» **ABOUT THIS TASK**: For every line in the records below that holds "icon", make a copy.

» **EXERCISE DATA**:
::::::

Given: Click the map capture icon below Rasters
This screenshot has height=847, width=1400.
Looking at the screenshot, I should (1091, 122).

::::::

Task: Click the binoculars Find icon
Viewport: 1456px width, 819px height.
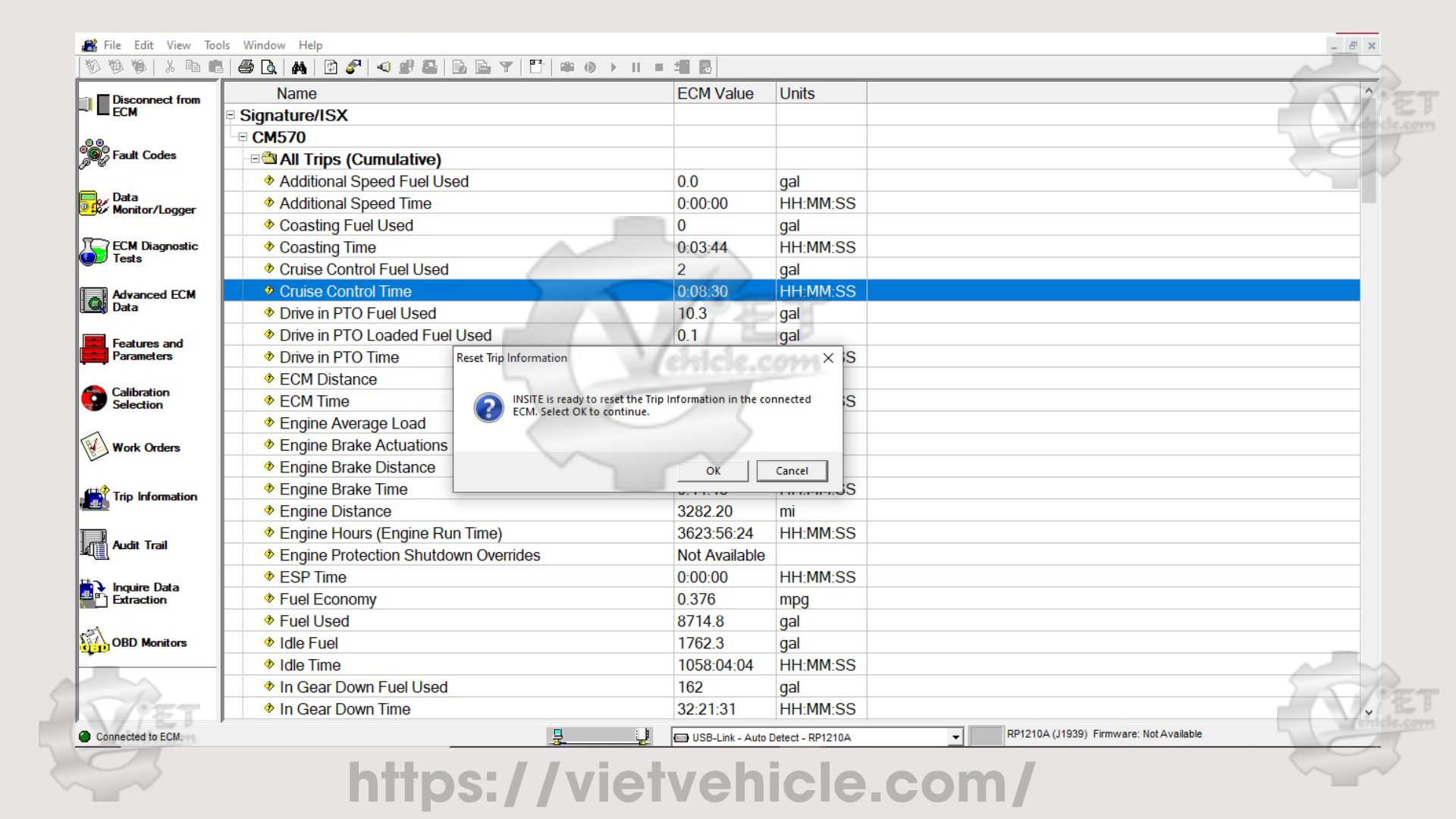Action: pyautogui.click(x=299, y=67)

::::::

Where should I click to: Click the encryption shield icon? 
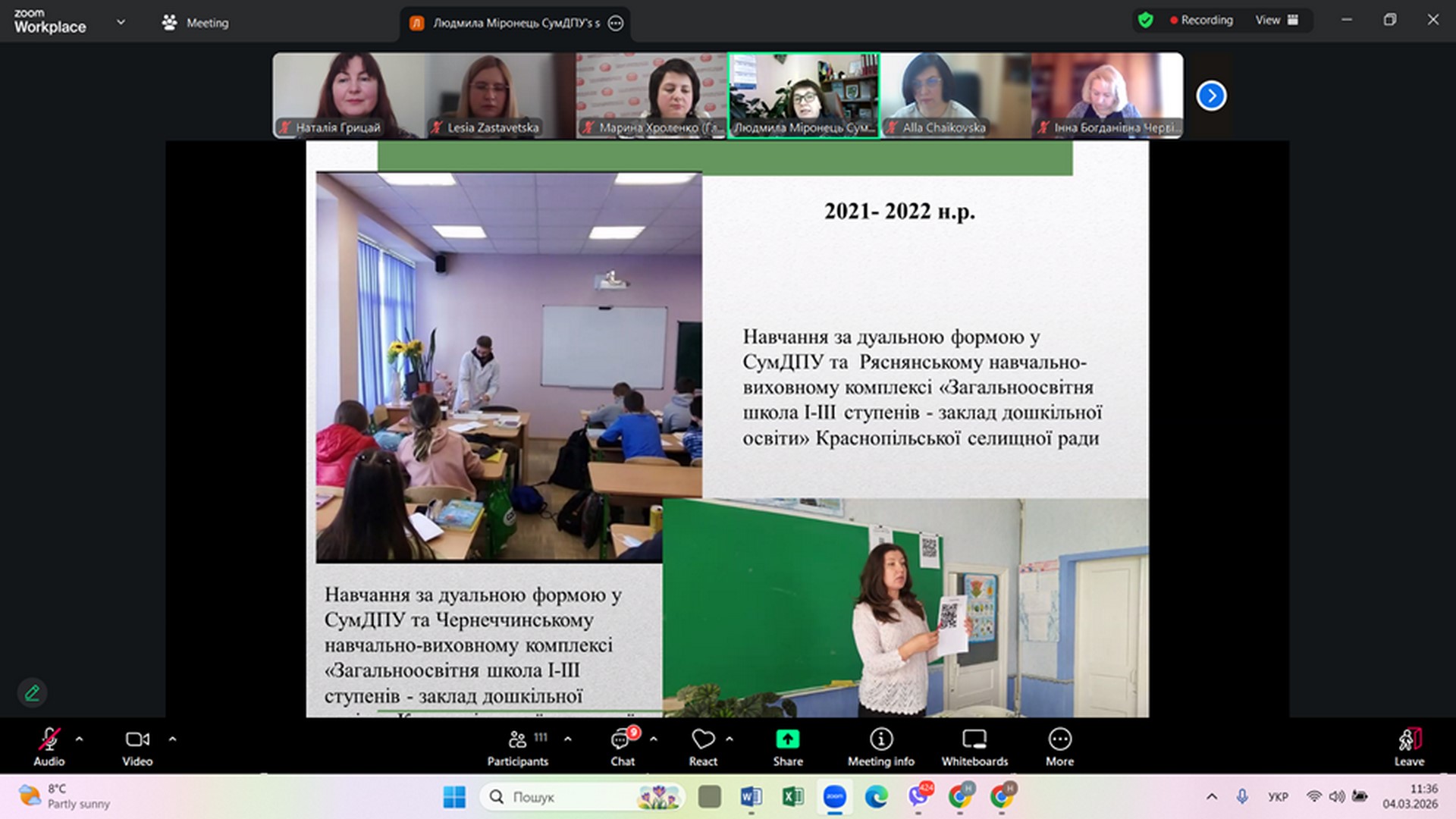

::::::

» **ANSWER TO THIS PROBLEM**:
Given: Click the map capture icon below Rasters
Task: Click the binoculars Find icon
Where should I click to: Click the encryption shield icon? 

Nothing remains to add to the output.